If you’ve played any open-world game over the last decade or so you’ll know where you stand with Hogwarts Legacy. You’re theoretically taking a teenage Hogwarts student through their magical education, though in practice any pretence at attending classes is soon sidelined in favour of quest lines sending you across the open world and into instanced caves and castle-themed dungeons to solve very easy physics puzzles and defeat a big monster at the end.


There’s a notable tension between the game’s obvious ambition to be a Hogwarts simulator and the Ubisoftish design template that underlies everything. For example, you enter the school in its fifth year, with teachers worried about whether you’ll be able to catch up with the other students. In another game, the nitty-gritty of mastering magic might be a core focus as you internalise what magic even is.

Not here though: your hero almost instantly becomes the most powerful creature in the world. You master every spell instantaneously, grasp mystic philosophy it takes other kids years to understand, and casually disintegrate anyone that dares step up to you. 


By the mid-way point, you’ll be cartwheeling around the world dispatching hordes of enemies with a flick of your wand, teleporting across the battlefield in a flash of blinding white light, and bouncing hapless dark wizards repeatedly off the floor as you pulverise their bones to dust with your ‘ancient magic’.

Your fellow students must be absolutely terrified of you. What must they make of the pupil who strides into class in a full suit of armour after spending their night atop a winged skeleton horse vaporizing dozens of people, learns what took them five years to grasp in two minutes, and then strolls back out to continue racking up their body count? The fact that you don’t sleep in a bed and just curl up on the floor like a dog whenever you want to kill time certainly can’t help your reputation.


But though it might stretch Harry Potter lore to have your hero flinging around Unforgivable Curses like they’re going out of style we can’t deny that the combat is pretty fun. There’s a decent dab of Rocksteady’sArkham games here, with you being able to defend and counter with a generously-timed button press and many enemies needing a specific type of spell to break their shield. Early on you’re encouraged to juggle enemies in mid-air with various spells and there’s even a combo meter tucked away in the corner of the screen (sadly you won’t get  Devil May Cry “SSStylish” awards…)

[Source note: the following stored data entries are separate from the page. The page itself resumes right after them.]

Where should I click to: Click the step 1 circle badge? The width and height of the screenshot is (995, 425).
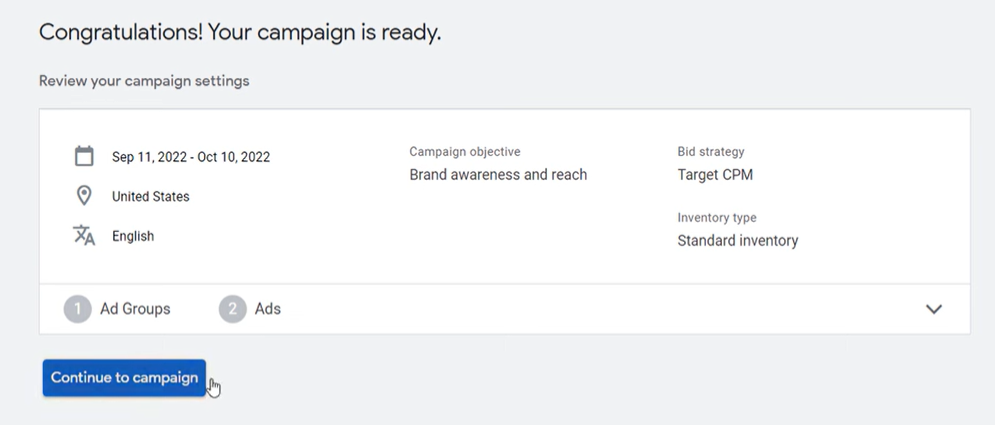77,309
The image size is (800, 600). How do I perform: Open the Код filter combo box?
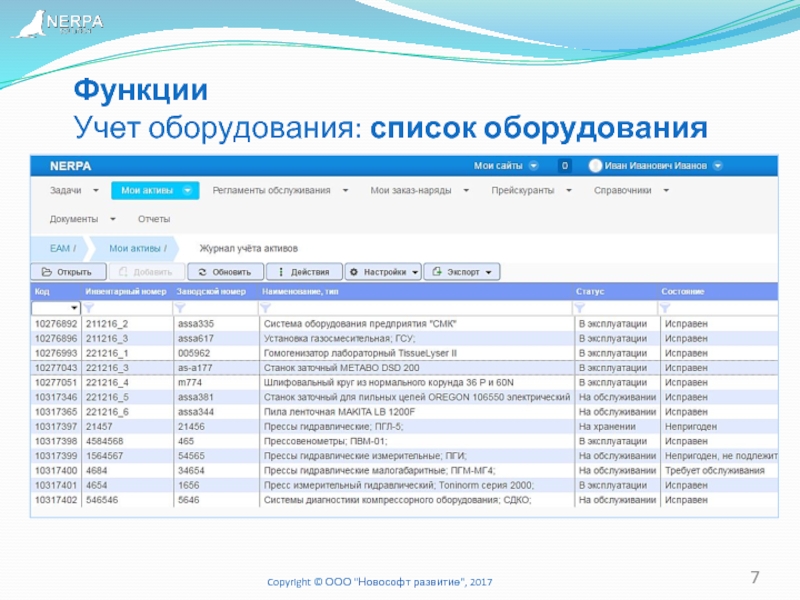click(57, 308)
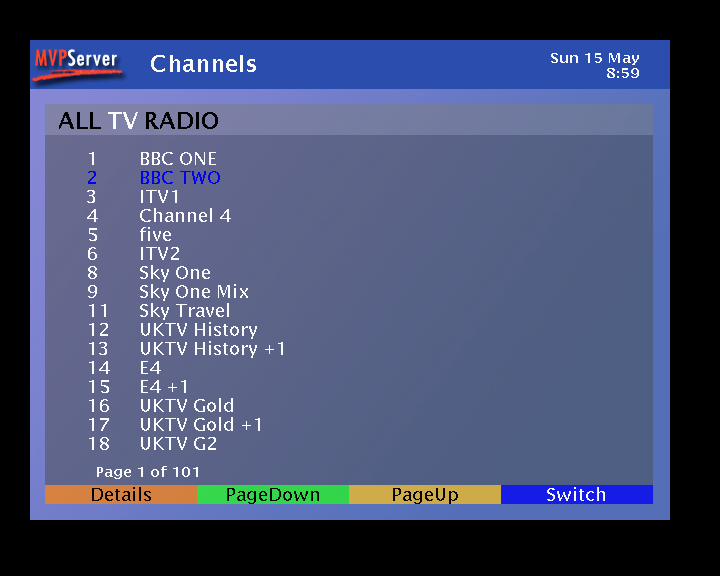Click the ALL TV RADIO header
Image resolution: width=720 pixels, height=576 pixels.
coord(138,121)
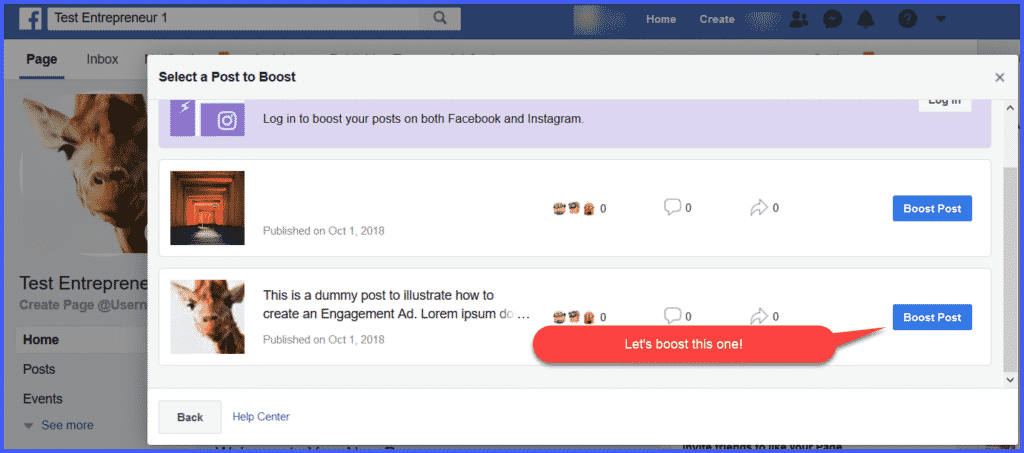Viewport: 1024px width, 453px height.
Task: Click the Facebook logo icon
Action: pos(31,19)
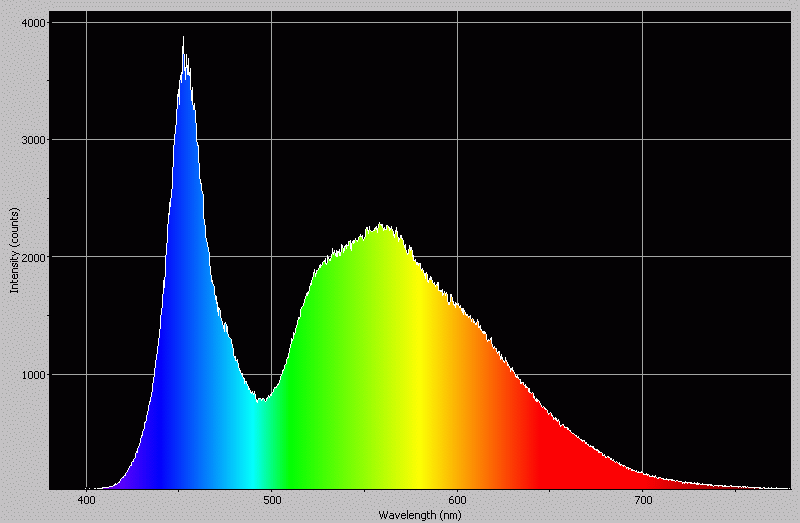Click the tip of the blue peak
Viewport: 800px width, 523px height.
(183, 40)
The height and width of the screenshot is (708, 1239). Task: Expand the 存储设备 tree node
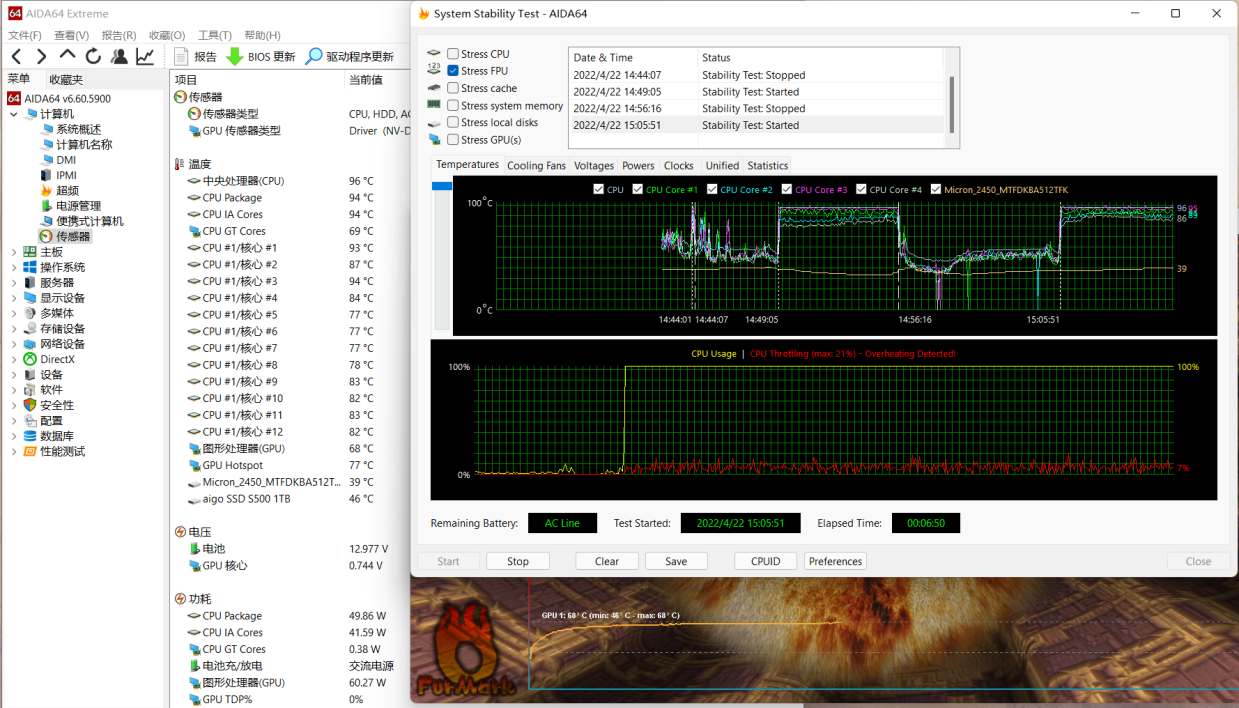click(x=14, y=329)
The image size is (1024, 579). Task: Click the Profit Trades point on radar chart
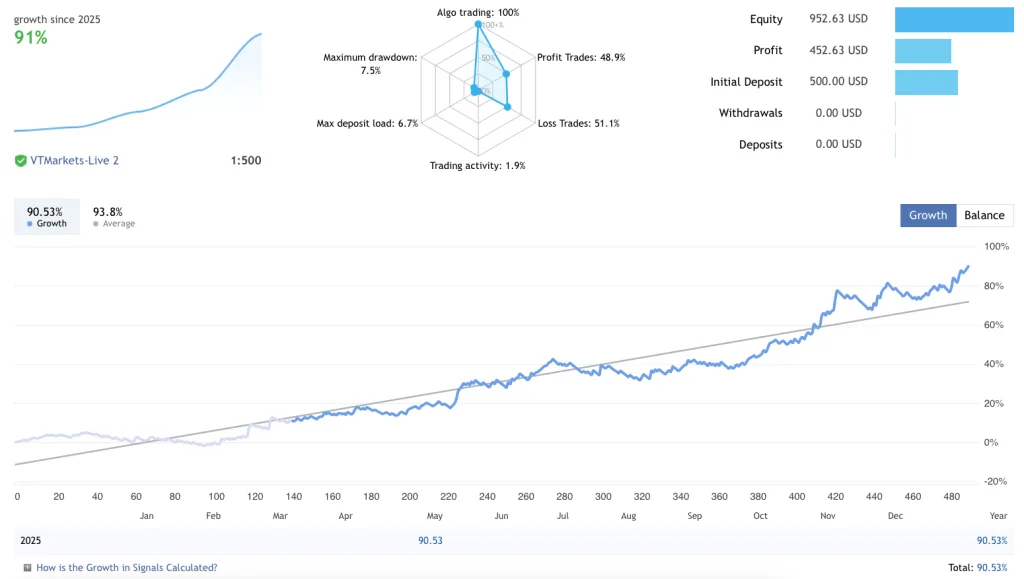point(507,74)
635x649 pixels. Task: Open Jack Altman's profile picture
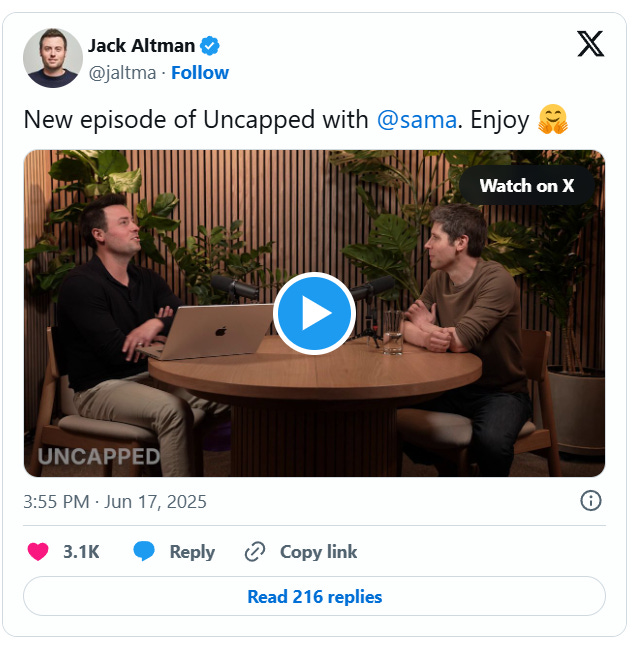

As for the rest of the game? Well, environmental design (particularly within Hogwarts itself) is impressive, though there are frequent flickering lighting issues in classrooms and some very noticeable pop-in when flying around the overworld. Character models, particularly the game’s lip-sync dialogue are also very patchy, with mouth movements bearing no resemblance to what they’re actually saying. Beyond that, there’s also a slightly disappointing loading issue on PlayStation 5 where castle doors will refuse to open as the game loads up to the next area. I thought we were supposed to be past this kind of thing!

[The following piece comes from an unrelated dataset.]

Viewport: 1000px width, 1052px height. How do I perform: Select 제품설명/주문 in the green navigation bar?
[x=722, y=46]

The game also suffers from an overload of interlocking systems, most of which don’t quite get the attention they deserve. Somewhat inevitably there’s crafting and ingredient collection, creature hunting (the game optimistically insists you’re “rescuing” them from poachers rather than spiriting them away from their homes), various plants you can grow for their magical abilities, and an overload of samey gear you’ll continually be shuffling around in the menu.

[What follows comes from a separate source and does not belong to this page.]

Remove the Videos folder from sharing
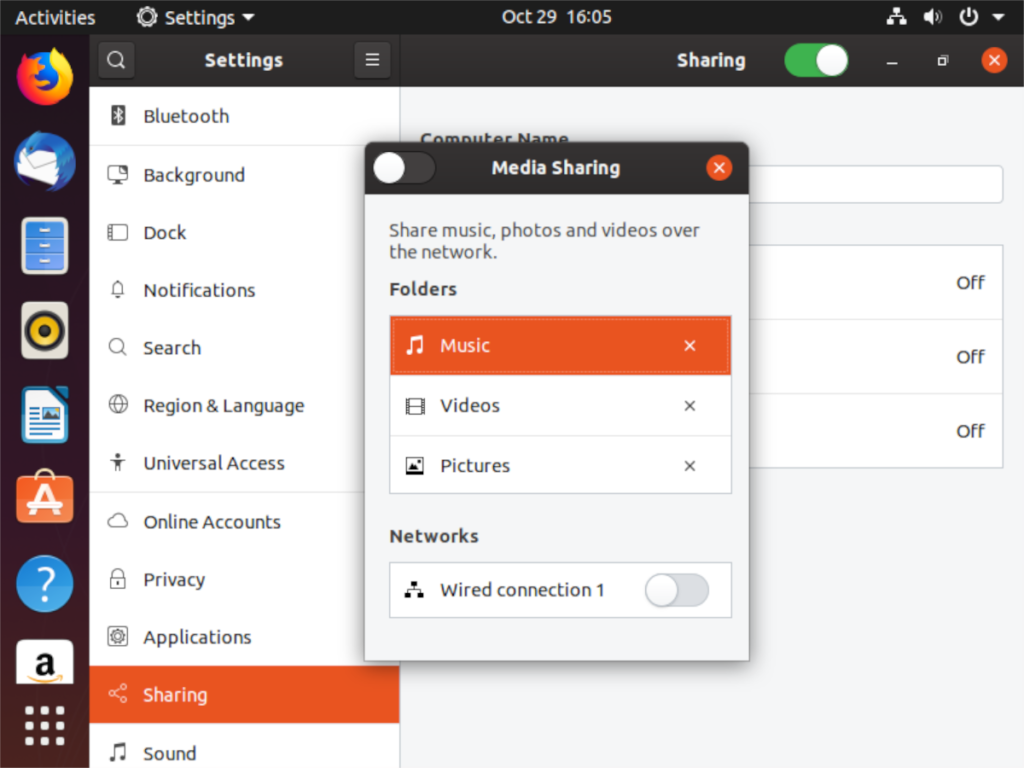The height and width of the screenshot is (768, 1024). point(689,406)
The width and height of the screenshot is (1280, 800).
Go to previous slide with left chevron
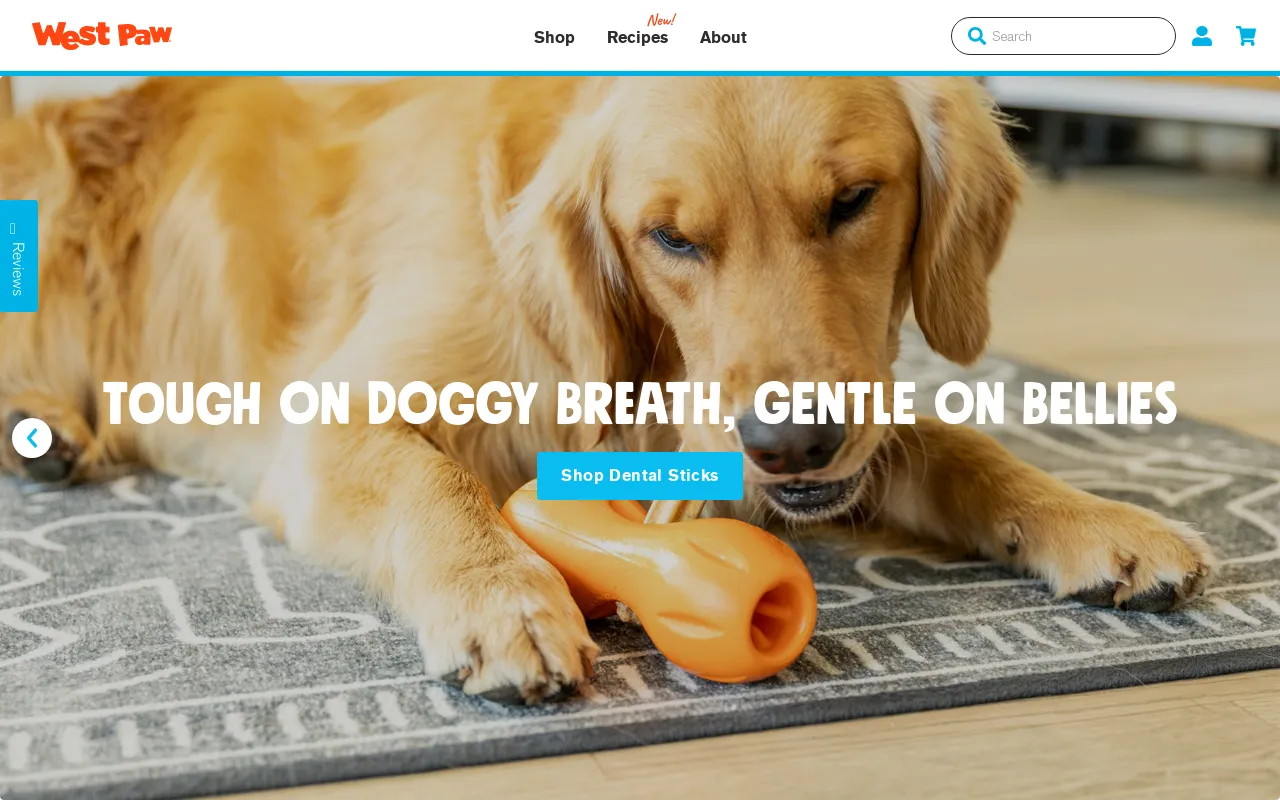(32, 438)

Then there’s what feels like the vestiges of discarded ideas. You’re given a dizzying amount of wand customisation options, with the game asking you whether you want it to be “swishy” or “surprisingly swishy” and letting you choose from thirty different types of wood. None of this has any impact whatsoever on gameplay. Nor does your Hogwarts house selection, which feels like a missed opportunity as, say, going Slytherin really feels like it should steer you towards the Dark Arts.


Then again, this is probably about as good a Harry Potter game as you could make given the unpromising subject matter, though isn’t worthy of being mentioned in the same breath as open-world masterpieces like Breath of the Wild, The Witcher III, or Elden Ring.